47 Deanna // Jun 4, 2009 at 12:19 pm
From 1986-1990 I went to Berry College in Rome, GA. One of the greatest time-killers for us poor college students was the dollar movie theater out on Shorter Avenue. It was there my friends and I saw the worst movie I’ve ever seen – “Where the River Runs Black.” When I read the description now on imdb, it sounds like it should be an interesting movie. It wasn’t.
48 Carol Elaine // Jun 4, 2009 at 12:32 pm
I see many more movies in the theaters these days than I used to (thanks to my boyfriend), but the worst “movie in theater” experiences were pre-boyfriend:
1) Meet the Parents. I wanted to walk out and would’ve if I hadn’t been with a friend. You have no idea how much I hate that movie. To quote the late great Madeline Kahn, “It, it, the, it, flames, flames, flames . . . on the side of my face. Breathing, breathless, heaving breaths, heaving . . .”
2) Van Helsing. Gah. I love Hugh Jackman. I love horror movies and vampires and such. A friend (different from above) took me for my birthday. We ended up quietly giving the movie the MST2K treatment. In the theater. With other people around. As I absolutely HATE people talking in theaters during movies and have been known to tell them off, well, this was one damn bad movie.
3) Titanic. Again, hate. I didn’t want to see it, the guy I was dating at the time did. I acquiesced and later regretted it. I love the character actors in the movie (Victor Garber, Kathy Bates, David Warner, Bernard Fox) and even like Kate Winslet as an actress. But the central story was so boring and the entire movie was horrendously overblown. Also, why would a woman like Winslet’s character be interested in a little boy? DiCaprio does nothing for me in general and he did even less for me in that movie. BTW, the next week that same guy said I had to see Forrest Gump, so we rented it. We stopped seeing each other soon after that. (Pssst – I don’t like Forrest Gump either.)
49 Russ Jackson // Jun 4, 2009 at 2:10 pm
“Dracula, Dead and Loving It”. The girl at the ticket counter knew me from high school, and she warned me it was very, very bad. I insisted, so she showed pity and printed me a free ticket. I thanked her after the film. It had some funny parts but definitely wasn’t worth seeing in the theater.
Other than that the only movie I walked out on was Lost Highway. That was over 10 years ago and I still haven’t seen the rest of it.
50 Cori // Jun 4, 2009 at 2:16 pm
Stop or my Mom Will Shoot. Instead of Wayne’s World.
What?
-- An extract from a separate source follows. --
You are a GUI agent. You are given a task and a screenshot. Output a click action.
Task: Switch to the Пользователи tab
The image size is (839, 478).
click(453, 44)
I was a big Golden Girls fan.
51 Missicat // Jun 4, 2009 at 2:57 pm
xXx. With Vin Diesel. Feel free to mock me mercilessly, I so deserve it. I think I picked it to watch, but now I blame my ex.
52 Mark Blankenship // Jun 4, 2009 at 2:58 pm
Cori — I ALSO saw “Stop! Or My Mom Will Shoot” in theaters. Mostly, I remember Estelle Getty making a really unsettling joke about the size of her son Sylverster Stallone’s “package.”
53 Nataly // Jun 4, 2009 at 4:14 pm
I paid money to see Undercover Brother! Dear lord, Denise Richards character was named white she devil.
To be fair this movie did teach me that my love of mayonnaise is apparently because ALL white people love mayonnaise…
54 Tracy // Jun 4, 2009 at 4:21 pm
200 Cigarettes. Left after 20 minutes.
The Matrix Reloaded.
She’s Out of Control. I was 14 and forced against my will by 6 of my friends to go. Damn peer pressure. Tony Danza on a movie screen for 90 minutes is something that still haunts me to this day.
55 Sarah // Jun 4, 2009 at 4:58 pm
Hulk, the 2003 version with Eric Bana, is by far the worst movie I’ve ever seen, in theaters or otherwise. It didn’t have enough camp to be funny, it was just so so boring. I left in the middle for like half an hour, to get food, because I was so bored, and when I came back, I hadn’t missed a thing!
56 Fay // Jun 4, 2009 at 5:11 pm
OMG, Mixed Nuts is my “worst ever in the theater” too! I was so excited b/c it was by Nora Ephron, and had such a great cast. And it was SO AWFUL.
My other one, and I guess they’re tied: “Species.” My god. I thought it’d be all cool like Alien. I was wrong.
57 Julie // Jun 5, 2009 at 10:43 am
The Thinner.
Movie based on a Stephen King novel. Awful. Absolute misery (no pun intended!) And, I saw it in a *filthy* movie theatre in Times Square (before TS turned into Disneyland).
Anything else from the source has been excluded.